And now we have “the fisherman.”

Donato Dalrymple got his fifteen minutes a year ago, when—out in the Atlantic on his cousin’s boat—his cousin dove into the
sea and rescued poor Elián. The media called him “the fisherman,” even though he’s a house-cleaner and that was his first
time out in the boat. His cousin would later say that Dalrymple overinflated his role in the rescue. But he was there—holding
Elián in his arms, hiding in the closet—on that fateful April morning when the INS stormed into the Little Havana home, forever
harming Gore’s chances for significant support in Miami-Dade’s Cubano precincts.

So what the hell’s he doing here, outside the Emergency Operations Center?

“I was a victim of this administration,” Dalrymple says. “And I just came here to check it out. Before the election is actually
stolen, or someone concedes, I just wanted to come and see. I’m just like any other citizen here.”

You here because the media’s here?

“I’m not here for the cameras,” Dalrymple insists. “I just came here to support George Bush.”

════════════════

[Aim 1]:
In the passage about Donato Dalrymple, reproduce everything from "And now we have" down to "Emergency Operations Center?", renaming "cousin" as "uncle" wherever it occurs.
[Aim 2]:
Carry the passage about Donato Dalrymple further, picking up after its final sentence.

[Recorded information]:
════════════════

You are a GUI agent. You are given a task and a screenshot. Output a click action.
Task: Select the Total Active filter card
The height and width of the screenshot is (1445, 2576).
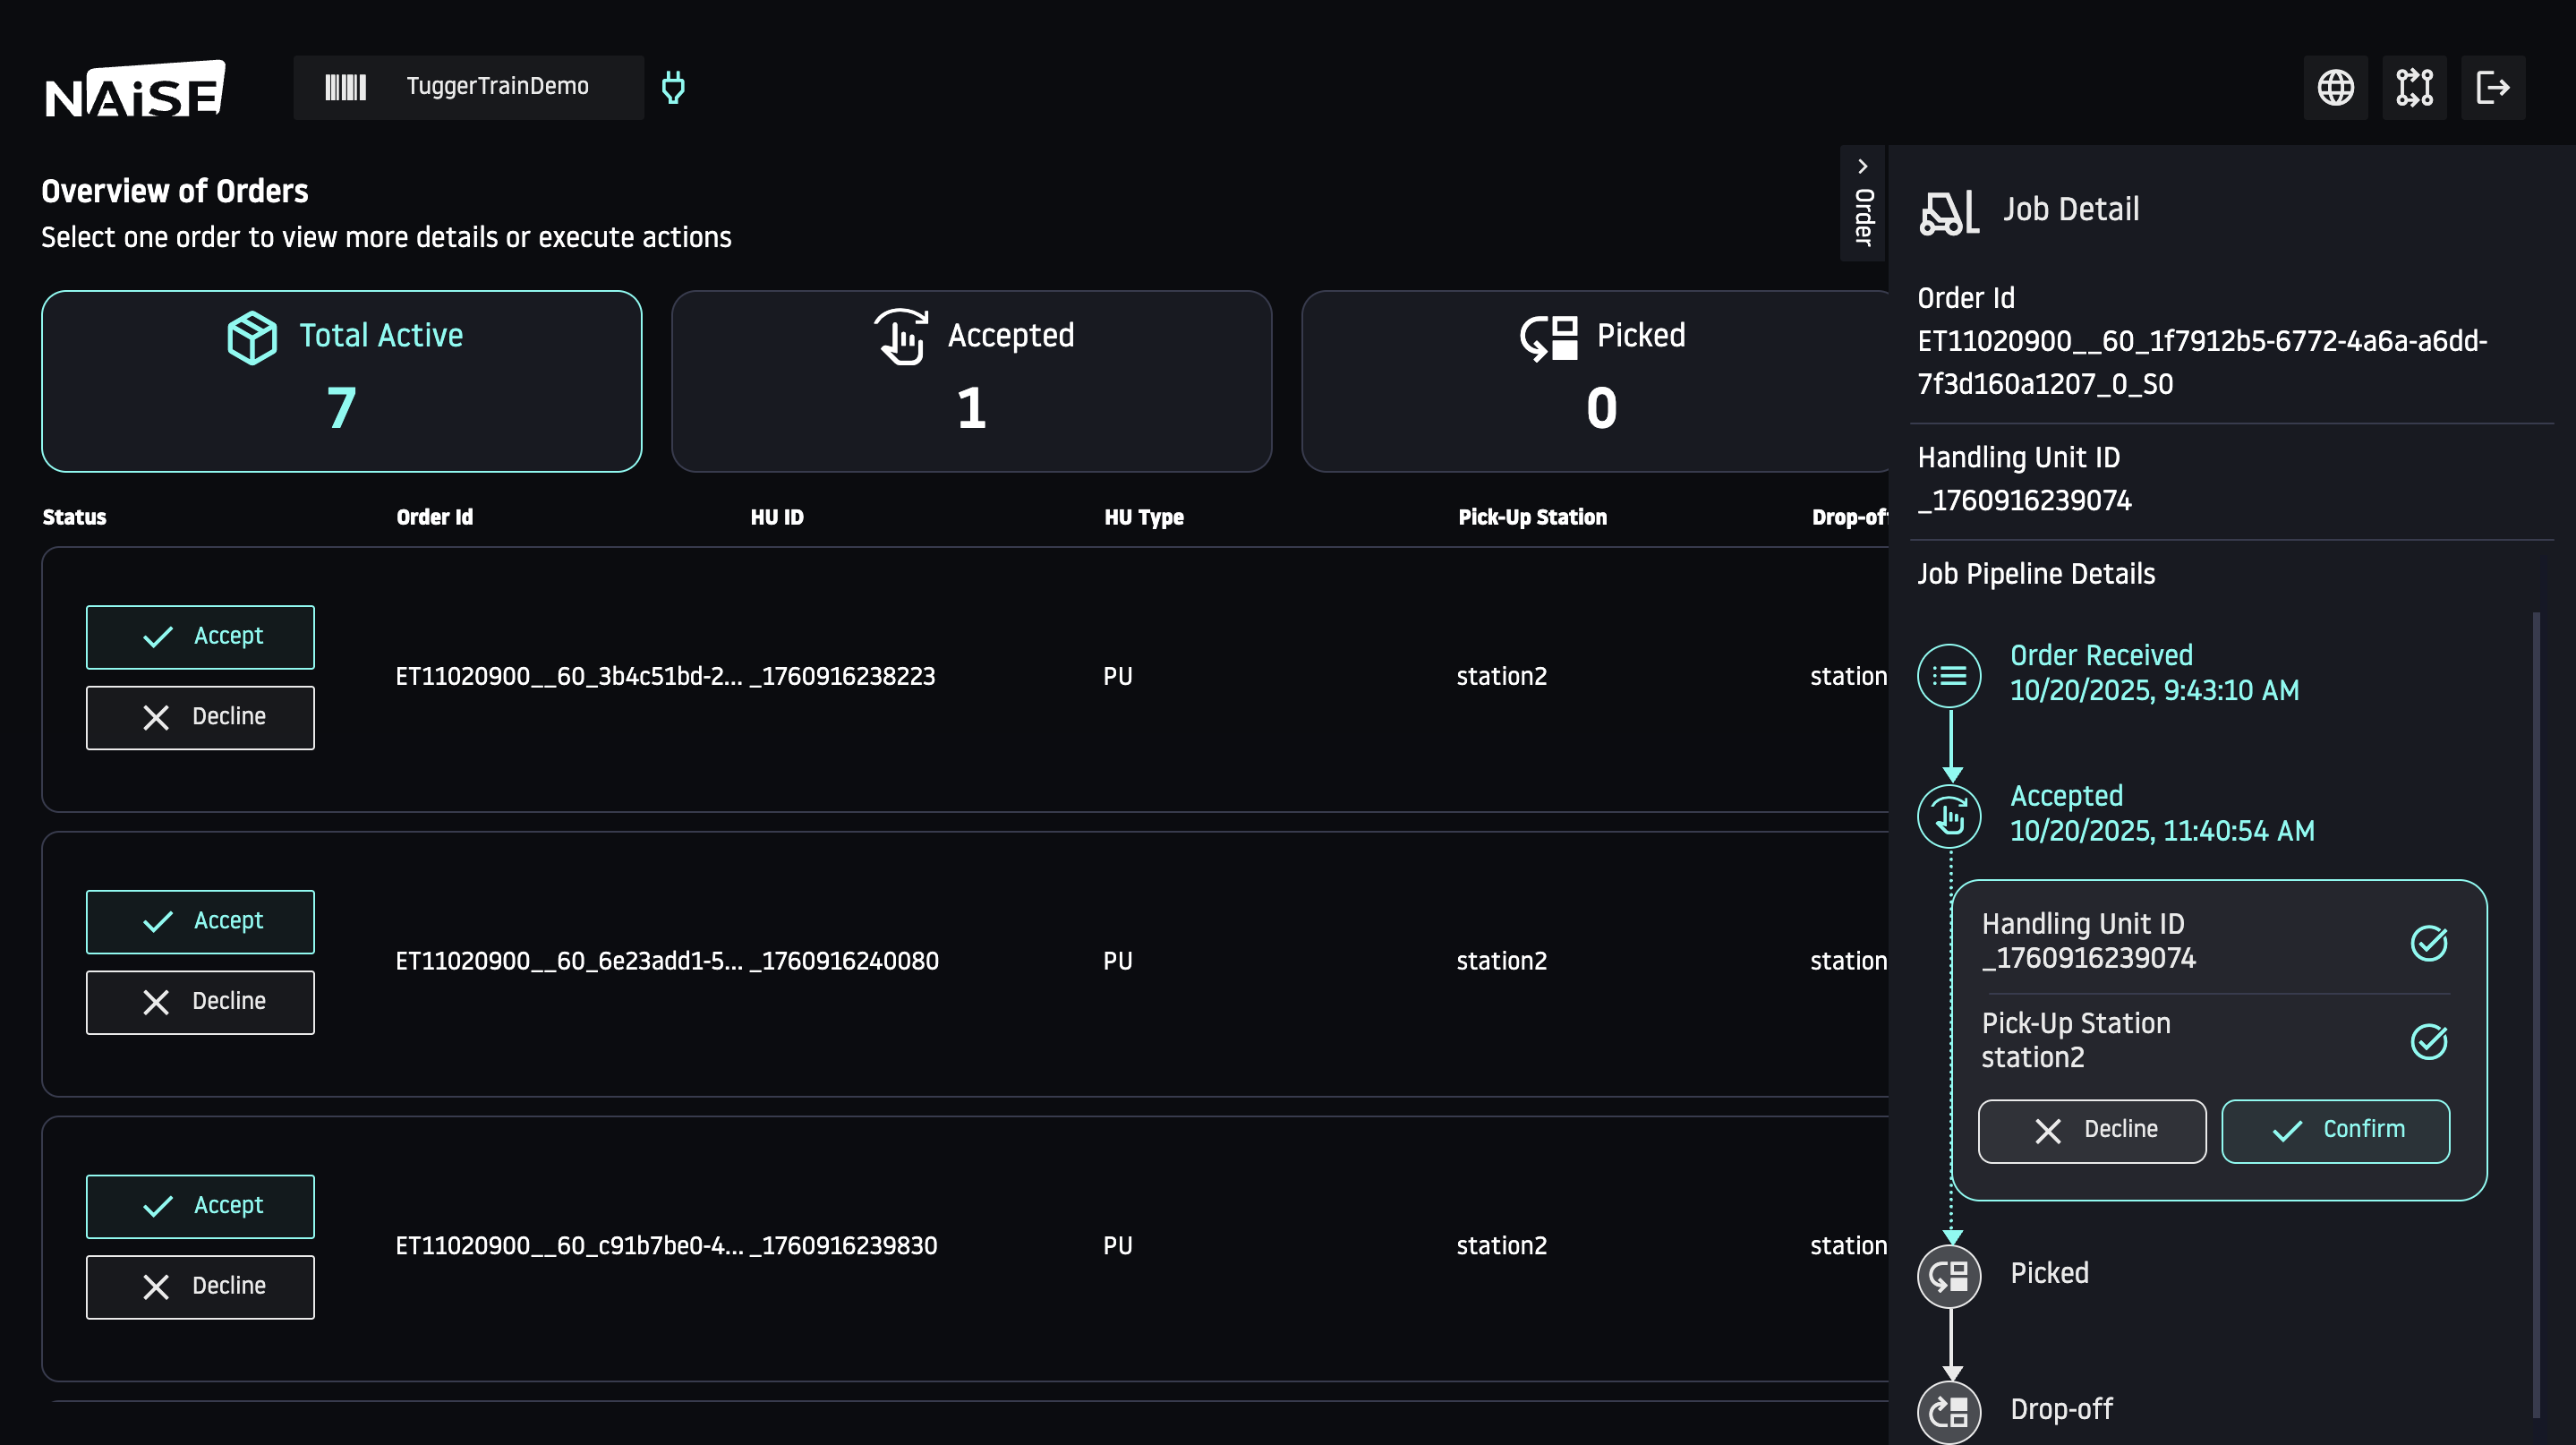tap(341, 381)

════════════════

[Exercise answer 1]:
And now we have “the fisherman.”

Donato Dalrymple got his fifteen minutes a year ago, when—out in the Atlantic on his uncle’s boat—his uncle dove into the
sea and rescued poor Elián. The media called him “the fisherman,” even though he’s a house-cleaner and that was his first
time out in the boat. His uncle would later say that Dalrymple overinflated his role in the rescue. But he was there—holding
Elián in his arms, hiding in the closet—on that fateful April morning when the INS stormed into the Little Havana home, forever
harming Gore’s chances for significant support in Miami-Dade’s Cubano precincts.

So what the hell’s he doing here, outside the Emergency Operations Center?

[Exercise answer 2]:
On Wednesday, November 8, Gore fund-raiser Peter Knight convened a bunch of the fat cats who were in Nashville for the election
and secured $3 million in pledges to the Gore recount fund. On Sunday, November 14, Don Evans sent out an emergency e-mail
to Bush supporters, asking each to kick in $5,000 to the Bush-Cheney recount fund.

By now, the money to the Bush and Gore recount committees has started to really pour in. Twice as much for Bush as for Gore,
of course—about $7.5 million. The same people and network that made the Bush campaign the most cash-rich presidential campaign
in history, to the tune of $100 million, kick in $7.4 million. To his credit, Bush has limited donations
to $5,000 and is listing the names of his contributors on the Web—people like former Dallas Cowboys quarterback Roger Staubach
and Kenneth Lay, chairman of Enron, a Houston-based Texas energy company that has been over the years Bush’s largest benefactor.
American Airlines CEO Donald Carty, Texas Rangers owner Tom Hicks, and MBNA chairman Alfred Lerner all give $5,000. With Boies
fighting for Gore, Republican donors affiliated with Microsoft have twice the reason to kick in bucks; and Microsoft lobbyist
Jack Abramoff; Charles Simonyi, chief programmer of Word and Excel; Bryan Woodruff, a software design engineer; and several
others have all donated.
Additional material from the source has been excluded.